==== Available records ====

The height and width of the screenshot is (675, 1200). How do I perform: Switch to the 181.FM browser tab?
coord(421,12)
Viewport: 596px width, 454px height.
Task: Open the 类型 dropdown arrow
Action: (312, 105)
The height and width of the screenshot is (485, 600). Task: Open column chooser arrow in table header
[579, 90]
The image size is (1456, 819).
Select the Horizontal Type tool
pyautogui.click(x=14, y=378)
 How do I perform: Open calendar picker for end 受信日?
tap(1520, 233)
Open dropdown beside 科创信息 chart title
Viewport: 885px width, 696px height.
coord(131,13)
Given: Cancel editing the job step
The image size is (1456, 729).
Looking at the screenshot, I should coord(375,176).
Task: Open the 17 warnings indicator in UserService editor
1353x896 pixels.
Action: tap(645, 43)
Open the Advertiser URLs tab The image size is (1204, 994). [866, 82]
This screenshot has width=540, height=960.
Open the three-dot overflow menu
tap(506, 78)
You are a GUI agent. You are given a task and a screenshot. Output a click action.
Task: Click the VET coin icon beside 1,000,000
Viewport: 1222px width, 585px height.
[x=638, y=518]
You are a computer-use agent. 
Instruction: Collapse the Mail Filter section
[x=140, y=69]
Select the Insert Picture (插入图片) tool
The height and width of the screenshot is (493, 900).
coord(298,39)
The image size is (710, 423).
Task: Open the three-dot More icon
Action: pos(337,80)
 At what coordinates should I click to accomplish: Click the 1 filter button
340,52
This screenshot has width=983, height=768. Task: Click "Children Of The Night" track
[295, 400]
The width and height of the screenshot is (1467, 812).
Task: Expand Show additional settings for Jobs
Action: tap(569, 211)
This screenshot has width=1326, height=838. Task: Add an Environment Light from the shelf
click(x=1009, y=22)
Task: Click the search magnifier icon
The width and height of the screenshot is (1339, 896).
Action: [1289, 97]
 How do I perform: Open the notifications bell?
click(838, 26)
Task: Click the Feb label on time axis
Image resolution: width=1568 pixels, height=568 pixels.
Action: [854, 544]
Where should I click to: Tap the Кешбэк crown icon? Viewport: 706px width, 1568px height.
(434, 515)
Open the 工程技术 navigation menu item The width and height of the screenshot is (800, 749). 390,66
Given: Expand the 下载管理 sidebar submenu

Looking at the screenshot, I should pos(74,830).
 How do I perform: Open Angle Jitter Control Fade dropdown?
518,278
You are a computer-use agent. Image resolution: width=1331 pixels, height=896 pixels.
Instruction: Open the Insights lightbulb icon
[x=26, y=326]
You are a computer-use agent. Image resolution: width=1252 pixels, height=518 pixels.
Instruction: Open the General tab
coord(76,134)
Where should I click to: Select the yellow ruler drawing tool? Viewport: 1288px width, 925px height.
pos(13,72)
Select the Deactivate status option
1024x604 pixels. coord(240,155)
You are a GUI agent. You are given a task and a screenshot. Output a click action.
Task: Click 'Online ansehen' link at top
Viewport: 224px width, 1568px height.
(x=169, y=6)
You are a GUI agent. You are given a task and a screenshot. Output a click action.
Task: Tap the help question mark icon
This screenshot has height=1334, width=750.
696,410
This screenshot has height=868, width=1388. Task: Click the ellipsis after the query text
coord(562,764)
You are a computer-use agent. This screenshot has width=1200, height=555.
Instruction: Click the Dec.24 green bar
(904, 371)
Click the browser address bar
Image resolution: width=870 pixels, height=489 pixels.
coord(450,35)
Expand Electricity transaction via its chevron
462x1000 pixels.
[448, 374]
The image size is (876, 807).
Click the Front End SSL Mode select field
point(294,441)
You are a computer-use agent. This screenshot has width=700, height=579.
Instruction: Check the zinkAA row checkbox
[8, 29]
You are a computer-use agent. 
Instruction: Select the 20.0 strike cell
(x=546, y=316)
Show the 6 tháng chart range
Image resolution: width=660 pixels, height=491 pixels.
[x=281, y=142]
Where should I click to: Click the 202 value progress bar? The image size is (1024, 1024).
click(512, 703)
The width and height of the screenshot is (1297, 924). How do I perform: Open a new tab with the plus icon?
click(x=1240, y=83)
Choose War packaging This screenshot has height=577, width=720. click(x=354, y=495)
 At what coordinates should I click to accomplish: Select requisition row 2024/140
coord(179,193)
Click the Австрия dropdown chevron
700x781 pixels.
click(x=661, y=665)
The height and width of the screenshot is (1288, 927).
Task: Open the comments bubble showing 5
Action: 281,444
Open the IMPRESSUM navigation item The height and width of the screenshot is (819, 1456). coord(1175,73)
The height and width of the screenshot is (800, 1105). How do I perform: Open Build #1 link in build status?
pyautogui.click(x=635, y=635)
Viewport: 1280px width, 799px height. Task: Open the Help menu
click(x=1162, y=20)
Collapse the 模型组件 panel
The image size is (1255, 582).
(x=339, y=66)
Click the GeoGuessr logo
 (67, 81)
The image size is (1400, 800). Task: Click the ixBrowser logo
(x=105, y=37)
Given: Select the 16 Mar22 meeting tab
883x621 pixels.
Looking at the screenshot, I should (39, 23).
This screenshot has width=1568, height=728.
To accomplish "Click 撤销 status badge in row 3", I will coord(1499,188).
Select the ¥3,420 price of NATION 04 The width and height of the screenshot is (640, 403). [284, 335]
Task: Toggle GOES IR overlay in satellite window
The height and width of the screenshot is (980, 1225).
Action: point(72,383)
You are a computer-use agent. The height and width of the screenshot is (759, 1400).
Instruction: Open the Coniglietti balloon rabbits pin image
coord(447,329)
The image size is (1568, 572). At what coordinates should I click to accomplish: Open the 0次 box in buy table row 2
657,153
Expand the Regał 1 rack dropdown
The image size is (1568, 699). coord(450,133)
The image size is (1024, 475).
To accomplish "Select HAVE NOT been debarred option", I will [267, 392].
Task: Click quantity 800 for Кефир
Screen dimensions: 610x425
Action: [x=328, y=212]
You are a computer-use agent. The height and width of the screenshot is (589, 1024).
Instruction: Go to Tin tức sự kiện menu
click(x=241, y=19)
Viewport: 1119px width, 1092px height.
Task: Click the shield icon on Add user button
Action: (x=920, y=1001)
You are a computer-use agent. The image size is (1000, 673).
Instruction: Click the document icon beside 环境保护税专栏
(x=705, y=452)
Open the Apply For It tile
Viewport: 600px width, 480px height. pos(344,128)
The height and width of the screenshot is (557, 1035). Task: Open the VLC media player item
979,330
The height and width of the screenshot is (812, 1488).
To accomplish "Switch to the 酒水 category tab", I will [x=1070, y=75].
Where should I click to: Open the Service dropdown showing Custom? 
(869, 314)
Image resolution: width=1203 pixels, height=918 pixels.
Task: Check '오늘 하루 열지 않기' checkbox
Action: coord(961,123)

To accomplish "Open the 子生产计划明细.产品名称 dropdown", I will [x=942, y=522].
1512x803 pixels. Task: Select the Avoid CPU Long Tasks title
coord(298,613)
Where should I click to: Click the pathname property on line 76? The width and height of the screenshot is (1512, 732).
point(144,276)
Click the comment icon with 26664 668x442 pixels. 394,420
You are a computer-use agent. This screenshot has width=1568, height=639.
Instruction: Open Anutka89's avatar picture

====

**Stated goal:**
Find every line in the items above that contains the string "Viewport", matching case exactly, and copy each of those lines.

**Final result:**
Viewport: 596px width, 454px height.
Viewport: 885px width, 696px height.
Viewport: 1222px width, 585px height.
Where should I click to: Tap the Кешбэк crown icon? Viewport: 706px width, 1568px height.
Where should I click to: Select the yellow ruler drawing tool? Viewport: 1288px width, 925px height.
Viewport: 224px width, 1568px height.
Viewport: 1280px width, 799px height. Task: Open the Help menu
Viewport: 1119px width, 1092px height.
Viewport: 600px width, 480px height. pos(344,128)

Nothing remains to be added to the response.